Kash Patel and Sen. Chris Van Hollen turned a Senate budget hearing into a shouting match on Wednesday after the Maryland Democrat pressed him on allegations about excessive drinking and unexplained absences on the job. Patel snapped back that the exchange was “a total farce,” and the hearing ended after the two men traded accusations across the dais.
Van Hollen, the ranking member of the Senate appropriations subcommittee, said he was repeating claims reported by The Atlantic and asked whether Patel would take a test to determine whether he had a drinking problem. Patel said he would do it if the senator took one alongside him.
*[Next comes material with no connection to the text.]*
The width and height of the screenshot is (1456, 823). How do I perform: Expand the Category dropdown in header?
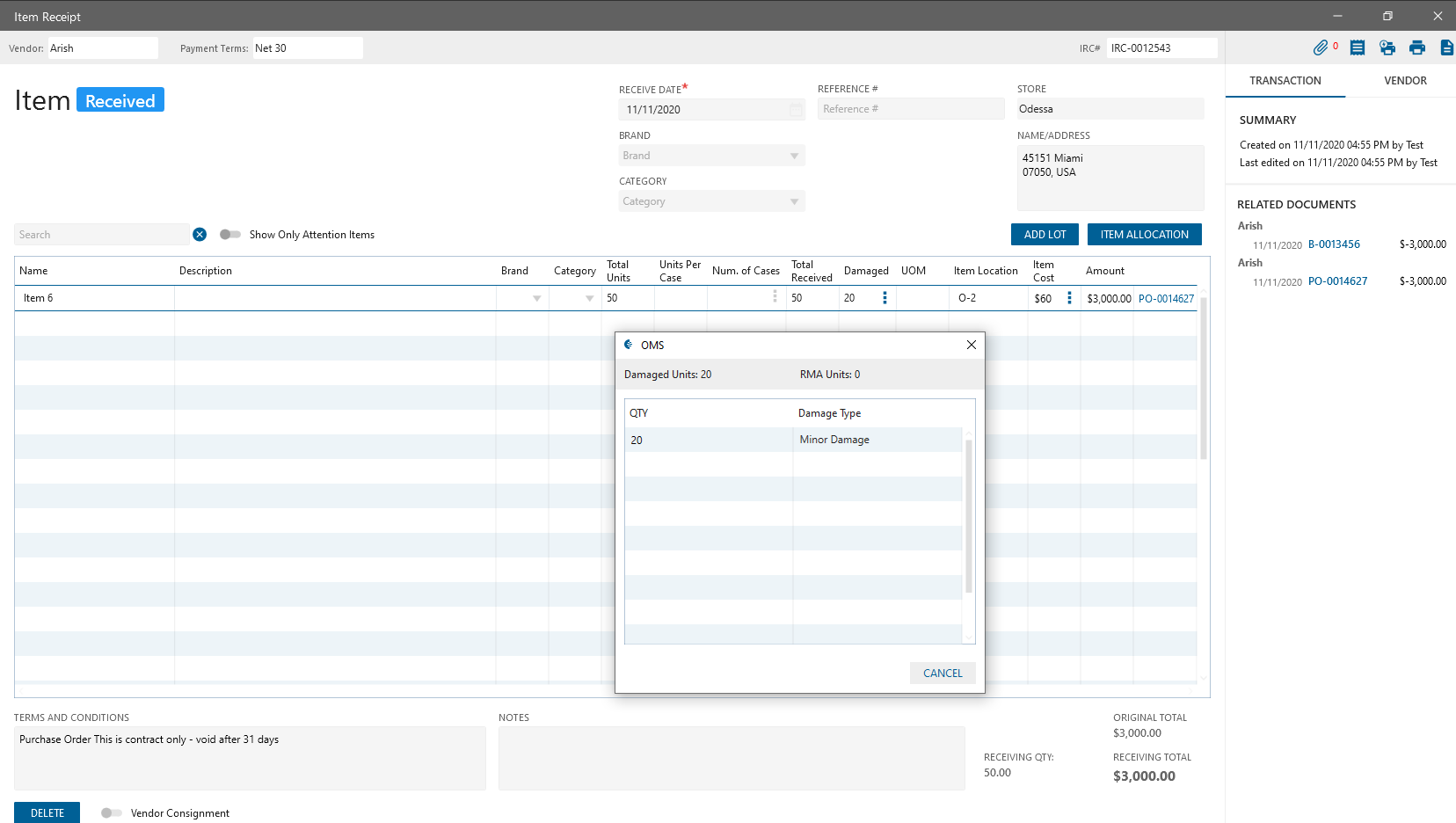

He also told Van Hollen, “I don’t even know where you get this stuff,” before adding, “I will not be tarnished by baseless allegations.”
The confrontation sharpened around Van Hollen’s visit to El Salvador last April, when he traveled to meet with Kilmar Ábrego García after García was wrongly deported to the Cecot mega-prison. Patel’s angriest line — “The only person that was slinging margaritas in El Salvador on the taxpayer dollar with a convicted gang banging rapist was you” — was aimed at that trip and the photo controversy surrounding it.
What began as a budget hearing became a test of how far partisan combat can go in a room that is supposed to be about spending and oversight. The exchange also landed while Patel was under direct questioning from a senior senator, giving Van Hollen a rare opening to force the allegations into the open and leaving Patel to reject them in public, not behind closed doors.
The hearing is over, but the dispute is not. Van Hollen has now put the allegations on the record, Patel has openly denied them, and the next question is whether the claims that fueled the exchange stay confined to Senate politics or become part of a broader fight over his conduct.